Judge T.S. Ellis III repeatedly lost his patience with government attorneys on Monday during Paul Manafort‘s trial on bank fraud and tax evasion in the Eastern District of Virginia.
What was otherwise a banner day for the prosecution also saw a series of escalating arguments–ultimately leading Assistant U.S. Attorney (AUSA) Greg Andres to apologize for his behavior in front of Judge Ellis. Ellis quickly brushed off the apology and said not to worry about because it wasn’t that big of a deal and he didn’t really think it was worth anyone’s time.
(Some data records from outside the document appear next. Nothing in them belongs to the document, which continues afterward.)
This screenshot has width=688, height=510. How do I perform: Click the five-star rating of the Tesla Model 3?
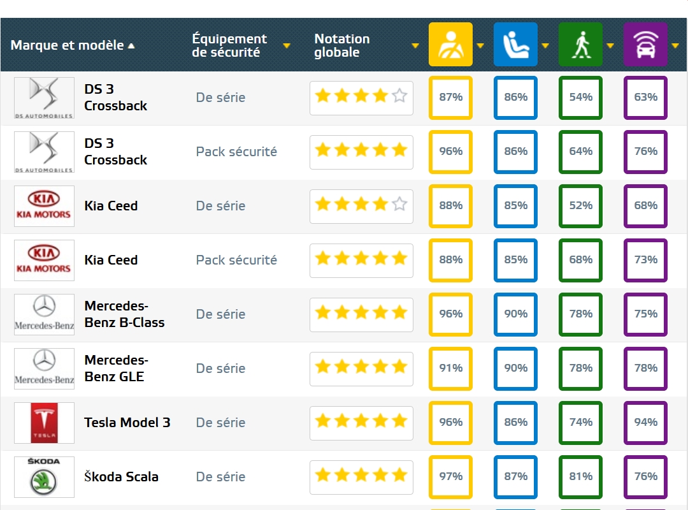pyautogui.click(x=361, y=423)
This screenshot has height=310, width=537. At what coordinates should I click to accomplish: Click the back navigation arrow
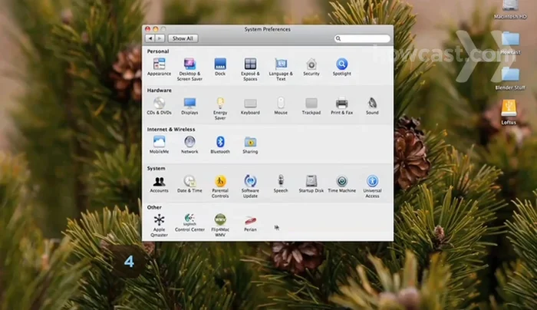[x=151, y=38]
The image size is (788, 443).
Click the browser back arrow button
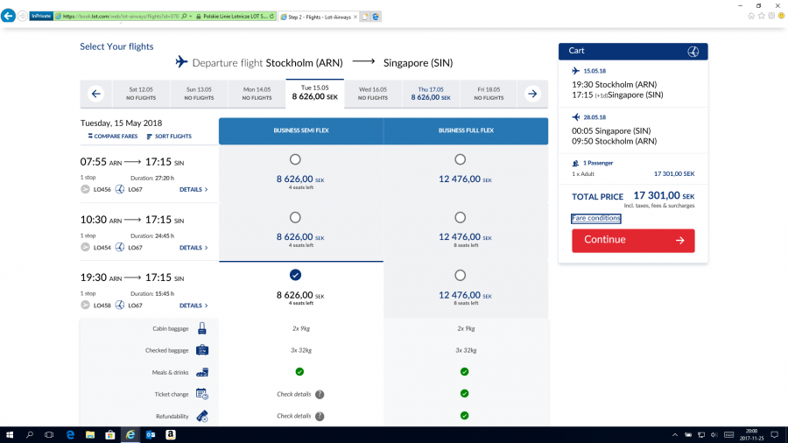point(10,16)
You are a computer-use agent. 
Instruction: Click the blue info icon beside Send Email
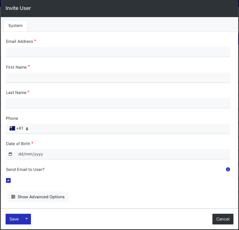[x=228, y=169]
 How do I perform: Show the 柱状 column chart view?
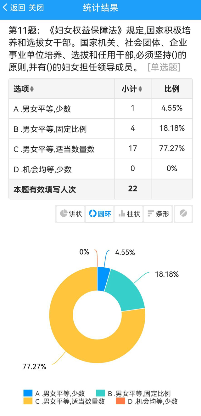pyautogui.click(x=129, y=214)
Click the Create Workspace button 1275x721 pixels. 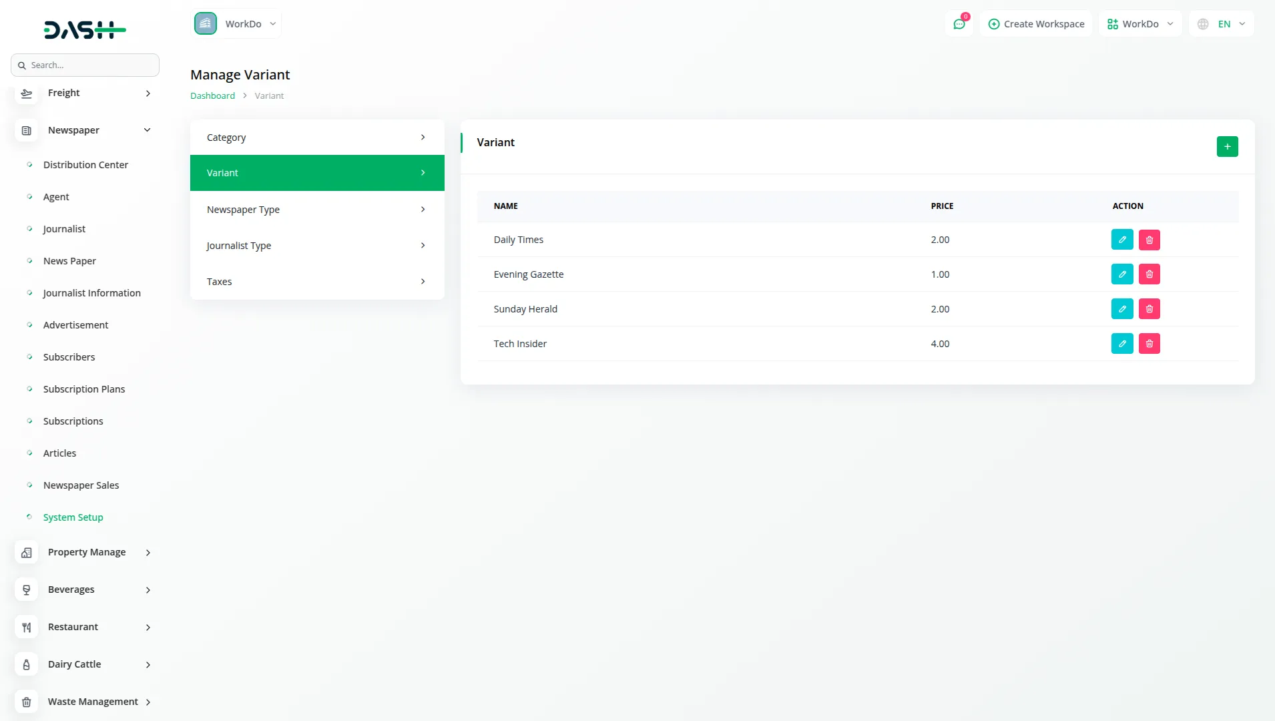(1036, 24)
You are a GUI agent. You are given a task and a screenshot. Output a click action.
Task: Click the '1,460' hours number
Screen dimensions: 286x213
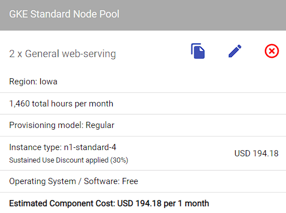pyautogui.click(x=20, y=104)
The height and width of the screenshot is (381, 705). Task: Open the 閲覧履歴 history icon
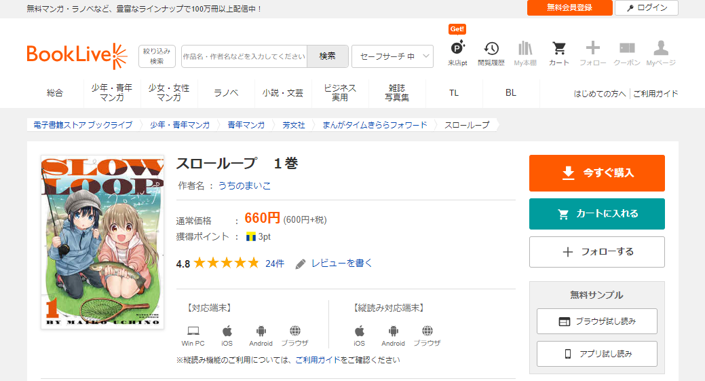(491, 49)
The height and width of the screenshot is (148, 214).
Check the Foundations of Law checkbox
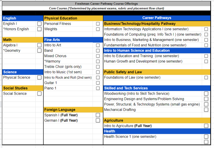coord(206,78)
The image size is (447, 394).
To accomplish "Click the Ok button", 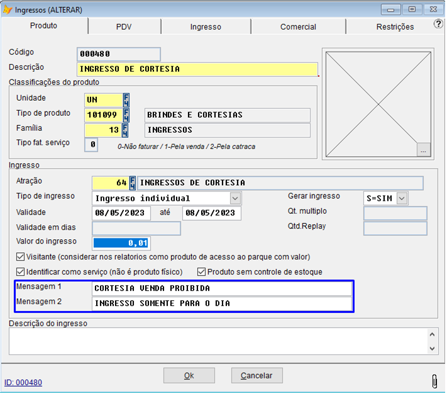I will (189, 375).
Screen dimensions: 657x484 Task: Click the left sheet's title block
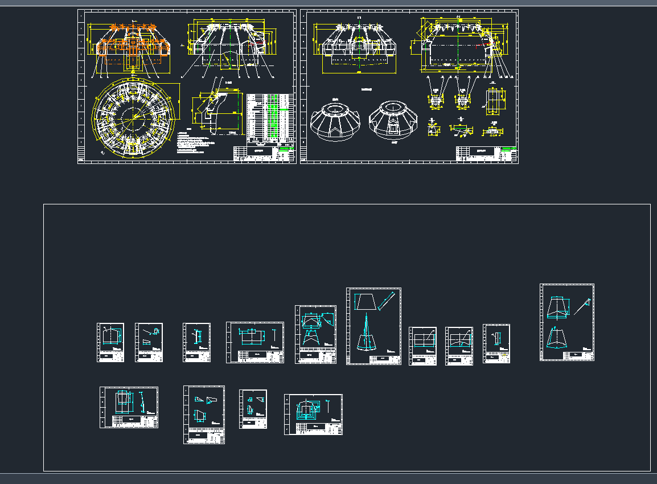[263, 153]
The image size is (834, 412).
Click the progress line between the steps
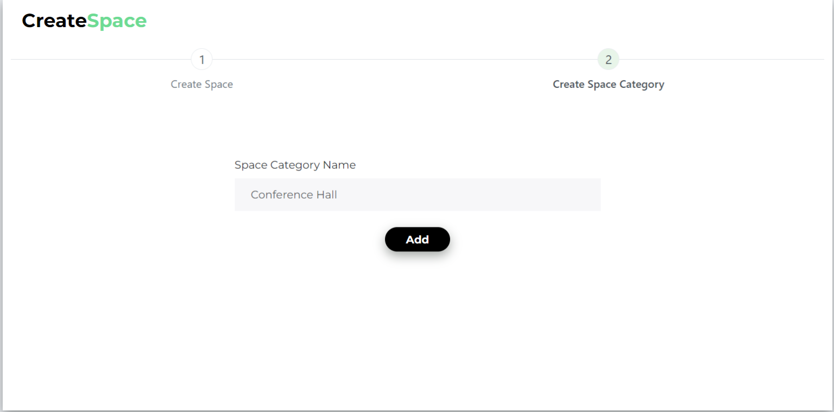point(405,59)
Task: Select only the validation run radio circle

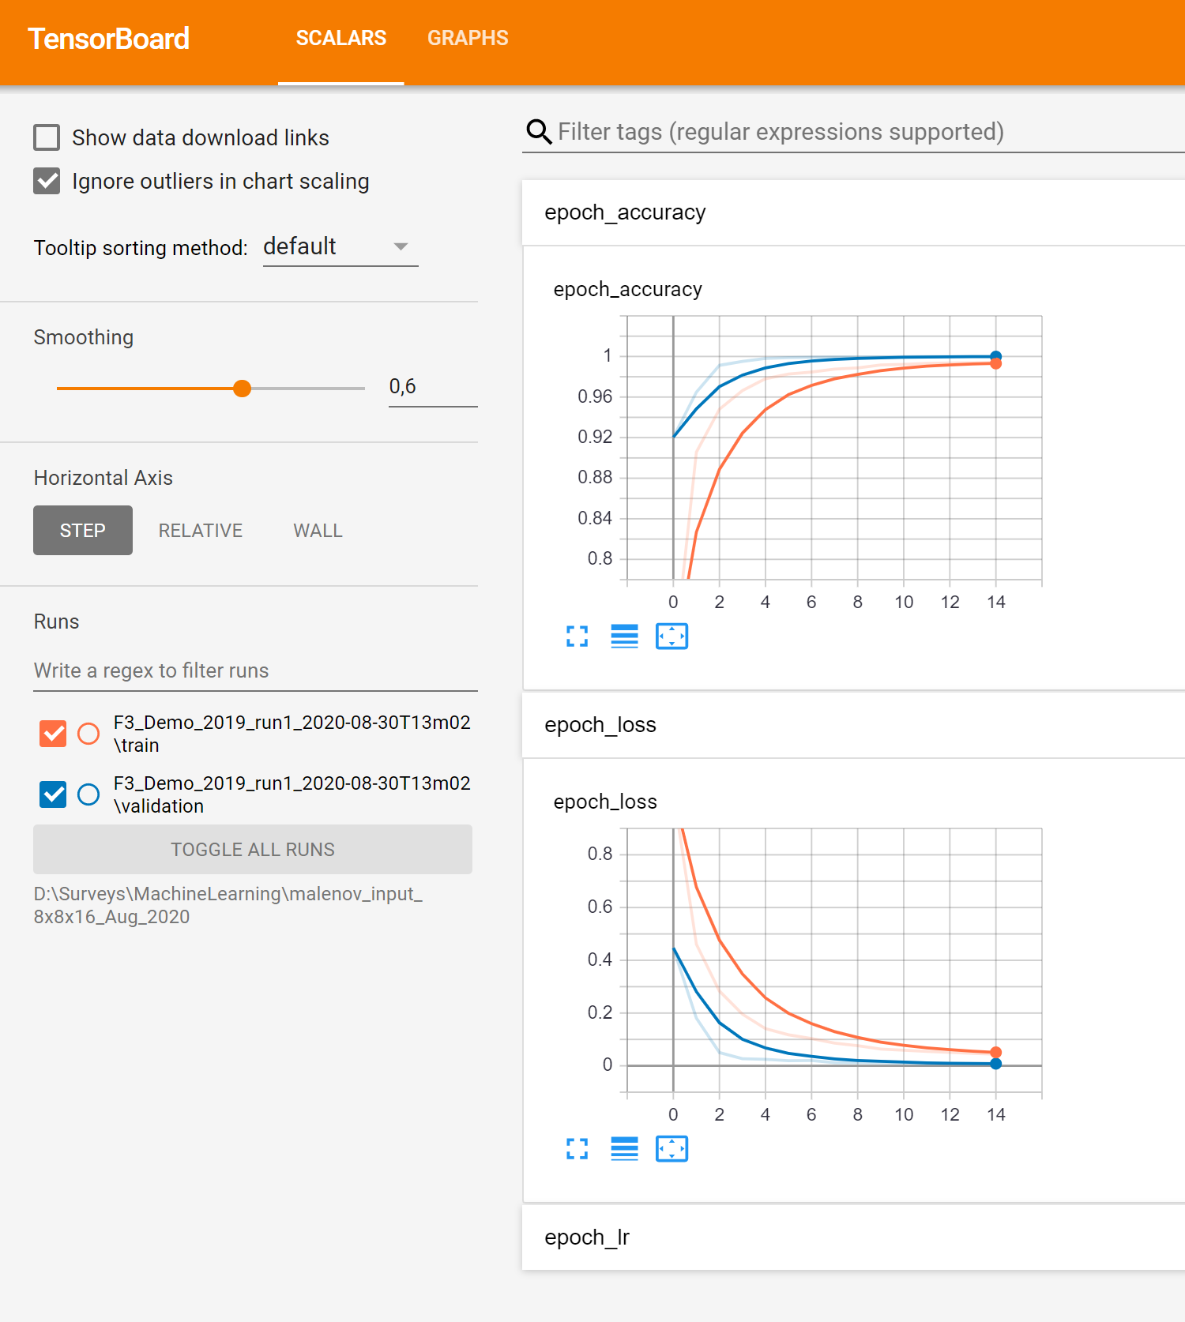Action: [88, 794]
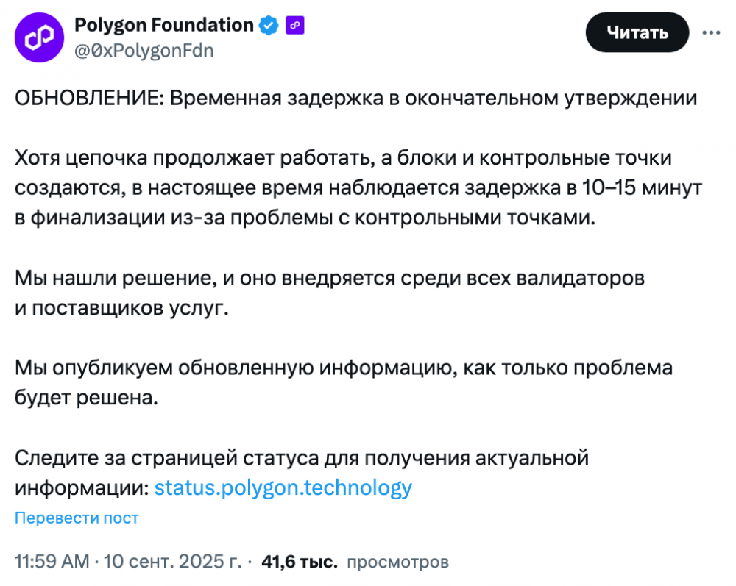The height and width of the screenshot is (586, 736).
Task: Open the Polygon Foundation display name
Action: (x=164, y=25)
But time was kind of the whole point. While not particularly indicative of either side’s relative strength in legal terms, procedural hiccups and alleged belaboring again led to the prosecution’s dressing-down in full view of the jury. These soapbox-style lessons were being taught, in essence, over what Judge Ellis seemed to consider temporal waste from the prosecution.
In other words, Judge Ellis did his best Elsa impression and kept telling Robert Mueller‘s lieutenants to let it go. They would not. And for that, they got yelled at.
On one occasion, Andres attempted to elicit testimony from Rick Gates regarding various Ukraine stamps in his passport. This prompted an almost immediate response from the judge himself. Andres then made the mistake of attempting to anticipate the judge’s argument by making an argument of his own. This wasn’t such a great idea because Judge Ellis responded in the verbal equivalent of all-caps:
JUST LISTEN TO ME.
Judge Ellis continued, “Don’t speak when I speak,” before returning to a chiding about the (lack of) necessity of reviewing passport stamps. A similar attempt to inspect Cyprus stamps on Gates’ passport was short-circuited and eventually–at a late-day public conference following the court’s recess–the government agreed to simply produce a list of Gates’ travels which the defense would also sign off on.
During another episode, Andres sought to elicit testimony regarding the Ukrainian parliamentary and proportional representation system in contrast to the United States’ first-past-the-post and winner-take-all forms of elections. Rather than a lesson on Ukrainian government and politics, however, this elicited the judge’s scorn–and a defense objection.
The issue was immediately deferred. Judge Ellis noted, “We need to focus.” Then, Andres pushed forward. Judge Ellis shouted over him again, insisting, “Next question! Next question, sir!”
Actually, neither of the above two episodes were among the most interesting exchanges between Andres and Ellis. As mentioned, the day finally ended late with a public conference on the need to speed things up.
After being called out for looking away while Judge Ellis addressed him, Andres made an entire issue out of Judge Ellis’ soapbox-style interpretations of the prosecutions’ facial expressions. That is, early last week, Judge Ellis told the prosecution to stop rolling their eyes. This was brought up again during the conference when Ellis said, “Don’t roll your eyes.”
Andres protested this charge and Ellis immediately clarified, “You’re not the only one at that table.” Andres responded: “I find it interesting that you noticed I was both looking down and rolling my eyes.” This provoked uneasy laughter but Judge Ellis took it in stride.
Why all the sarcasm and cattiness? Let’s backtrack just so briefly.
As Gates finished up his testimony regarding Manafort’s various relationships with wealthy Ukrainian businessmen in the context of the Ukrainian political system, Judge Ellis sought to inject some understanding or clarity into the proceedings. This he did by prompting Gates to categorize such Ukrainian spending as “political contributions.”
But this touched off a nerve with Andres, who later firmly stated, “These. Are. Oligarchs!” Andres was adamant that the U.S. and Ukraine systems could not be compared, and that but for Judge Ellis categorizing the oligarchical purchase of government in Ukraine as “political contributions,” none of this would have been brought up.
Andres then compared that insertion with how Judge Ellis had stopped the prosecution from bringing up countless pieces of evidence. Ellis said while laughing, “I’ve rarely stopped you and I will stand by the record.” Andres retorted, “I will stand by the record as well.”
To which Ellis responded without missing a beat, “And you will lose.”
“Fine,” Andres replied.
The conference ended, as noted, with both the judge and prosecutor expressing respect for one another and clearing the air. While certainly tense, Andres’ point was eventually fleshed out. Gates had not personally categorized the oligarchs’ payments until being prompted. This was true. Judge Ellis would consider some potential latitude here but stressed that the case did not–and could not–turn on slinging mud at rich men. Even if they were Ukrainian oligarchs.
It wasn’t completely one-sided on Monday, tas far as Jude Ellis is concerned. The defense did have one objection overruled–an apparent victory for the prosecution. During a lengthy re-direct of accountant Cynthia Laporta, the prosecution made reference to various accounting methods–and the differences between them. The defense raised an objection because they hadn’t actually brought up one of the methods mentioned. This objection was overruled but it didn’t particularly matter because Judge Ellis then decided this issue had been discussed enough already. The prosecution technically won, but was told to move on.